O PS prometeu hoje que, se for Governo na Região, atribuirá um apoio de três milhões de euros por ano à Universidade da Madeira (UMa).
Palavras de Paulo Cafôfo, proferidas no âmbito de uma reunião entre a candidatura do PS-M às eleições legislativas regionais e o reitor da UMa. Uma altura em que o candidato socialista frisou a importância da Academia enquanto “eixo estratégico para o desenvolvimento da Região”.
O líder socialista regional entende que o Governo Regional tem de ter na Universidade o seu parceiro em áreas que são absolutamente imprescindíveis, nomeadamente o Turismo, a Saúde, o Mar e a formação de professores e, como tal, compromete-se, com um Executivo socialista, a estabelecer um contrato-programa plurianual no valor de três milhões de euros por ano, precisamente para que estas áreas possam ser contempladas.

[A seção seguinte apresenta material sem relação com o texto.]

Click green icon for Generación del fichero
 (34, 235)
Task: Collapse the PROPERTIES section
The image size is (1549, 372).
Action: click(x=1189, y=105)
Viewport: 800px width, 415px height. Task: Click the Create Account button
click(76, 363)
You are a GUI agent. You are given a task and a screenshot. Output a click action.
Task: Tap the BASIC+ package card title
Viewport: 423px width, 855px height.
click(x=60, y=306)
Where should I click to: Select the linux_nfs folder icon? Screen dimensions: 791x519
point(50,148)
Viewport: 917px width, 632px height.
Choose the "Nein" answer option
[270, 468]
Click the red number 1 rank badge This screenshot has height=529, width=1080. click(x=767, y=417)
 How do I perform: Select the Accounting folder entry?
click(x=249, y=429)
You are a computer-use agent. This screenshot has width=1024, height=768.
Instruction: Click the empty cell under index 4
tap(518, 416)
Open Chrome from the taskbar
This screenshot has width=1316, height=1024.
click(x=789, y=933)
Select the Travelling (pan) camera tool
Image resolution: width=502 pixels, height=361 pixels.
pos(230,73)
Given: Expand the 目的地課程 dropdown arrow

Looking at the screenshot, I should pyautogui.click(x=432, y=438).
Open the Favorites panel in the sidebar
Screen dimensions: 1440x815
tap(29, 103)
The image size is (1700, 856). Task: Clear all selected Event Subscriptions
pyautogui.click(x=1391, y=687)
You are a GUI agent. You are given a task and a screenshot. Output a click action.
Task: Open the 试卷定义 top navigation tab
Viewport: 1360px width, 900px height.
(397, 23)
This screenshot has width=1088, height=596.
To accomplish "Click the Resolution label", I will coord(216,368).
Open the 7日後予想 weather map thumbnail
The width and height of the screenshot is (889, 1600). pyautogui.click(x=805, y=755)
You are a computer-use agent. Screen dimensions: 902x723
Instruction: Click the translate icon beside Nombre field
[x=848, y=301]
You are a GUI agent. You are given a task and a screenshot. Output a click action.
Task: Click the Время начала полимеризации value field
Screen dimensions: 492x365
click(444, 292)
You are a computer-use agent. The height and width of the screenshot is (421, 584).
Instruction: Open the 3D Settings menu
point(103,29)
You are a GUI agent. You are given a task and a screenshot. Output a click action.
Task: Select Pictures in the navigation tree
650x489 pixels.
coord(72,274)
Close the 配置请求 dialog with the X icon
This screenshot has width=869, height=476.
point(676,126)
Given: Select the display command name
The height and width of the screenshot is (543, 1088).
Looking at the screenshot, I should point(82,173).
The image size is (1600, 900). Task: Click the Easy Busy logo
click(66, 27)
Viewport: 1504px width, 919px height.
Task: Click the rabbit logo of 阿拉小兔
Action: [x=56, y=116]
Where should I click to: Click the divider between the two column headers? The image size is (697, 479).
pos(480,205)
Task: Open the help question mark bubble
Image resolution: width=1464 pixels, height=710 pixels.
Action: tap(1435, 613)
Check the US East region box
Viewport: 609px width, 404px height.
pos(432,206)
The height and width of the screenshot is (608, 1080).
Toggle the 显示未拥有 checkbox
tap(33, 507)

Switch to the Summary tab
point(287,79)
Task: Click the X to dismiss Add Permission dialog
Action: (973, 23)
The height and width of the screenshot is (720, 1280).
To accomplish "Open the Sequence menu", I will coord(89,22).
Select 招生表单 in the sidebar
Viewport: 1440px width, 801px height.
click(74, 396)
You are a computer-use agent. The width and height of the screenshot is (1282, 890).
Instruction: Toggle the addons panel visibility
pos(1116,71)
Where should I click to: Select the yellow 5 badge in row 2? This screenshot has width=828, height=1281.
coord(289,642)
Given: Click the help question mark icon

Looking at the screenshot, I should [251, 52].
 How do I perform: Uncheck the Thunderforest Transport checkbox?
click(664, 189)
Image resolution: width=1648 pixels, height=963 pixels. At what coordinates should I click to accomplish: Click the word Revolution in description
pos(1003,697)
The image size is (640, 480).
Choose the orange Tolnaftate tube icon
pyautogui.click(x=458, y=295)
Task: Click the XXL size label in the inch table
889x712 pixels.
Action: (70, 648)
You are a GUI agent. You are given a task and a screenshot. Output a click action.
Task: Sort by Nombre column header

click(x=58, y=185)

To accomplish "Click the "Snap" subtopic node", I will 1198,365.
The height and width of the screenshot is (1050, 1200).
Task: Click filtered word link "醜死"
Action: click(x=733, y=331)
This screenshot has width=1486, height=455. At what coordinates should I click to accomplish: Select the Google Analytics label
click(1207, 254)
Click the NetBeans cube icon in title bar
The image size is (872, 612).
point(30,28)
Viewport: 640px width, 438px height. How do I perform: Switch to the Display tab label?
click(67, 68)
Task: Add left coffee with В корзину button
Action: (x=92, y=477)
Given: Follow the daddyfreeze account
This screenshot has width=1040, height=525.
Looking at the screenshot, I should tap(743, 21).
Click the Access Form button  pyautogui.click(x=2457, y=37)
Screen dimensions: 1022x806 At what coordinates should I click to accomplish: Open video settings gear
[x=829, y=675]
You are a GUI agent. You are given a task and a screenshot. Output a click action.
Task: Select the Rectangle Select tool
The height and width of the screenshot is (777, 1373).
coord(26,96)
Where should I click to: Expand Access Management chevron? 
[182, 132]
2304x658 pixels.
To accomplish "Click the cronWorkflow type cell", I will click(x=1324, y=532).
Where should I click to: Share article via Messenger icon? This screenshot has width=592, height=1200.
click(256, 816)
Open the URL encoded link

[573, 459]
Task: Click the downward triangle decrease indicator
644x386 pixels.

Cafôfo disse ser importante que o curso de Medicina possa ser leccionado na sua totalidade na Região, atendendo também ao facto de a Madeira vir a ter um Hospital Central e Universitário.
Por outro, defendeu que possamos ter uma escola internacional de turismo ligada à Universidade, uma vez que “somos uma região onde o turismo é uma referência, mas não temos aqui uma formação que seja referência”.
Além disso, o candidato do PS à presidência do Governo Regional considerou ser importante a criação de um curso ligado às tecnologias do mar.
“Somos uma região atlântica e temos um potencial muito grande que está subaproveitado, pelo que o conhecimento e a investigação na área do mar seriam fundamentais”, sustentou. Referiu ainda que a UMa pode ter um papel determinante na formação de professores, tendo em conta a falta de docentes que se verifica actualmente.
“Para nós, a Universidade da Madeira não é marginal no desenvolvimento da Região. Pelo contrário, tem de ser integrada numa acção estratégica concertada com o Governo Regional nestas quatro áreas que para nós são essenciais”, frisou.
Paulo Cafôfo deixou ainda a garantia de que, com um Governo do PS, os estudantes madeirenses no ensino superior deixarão de pagar propinas.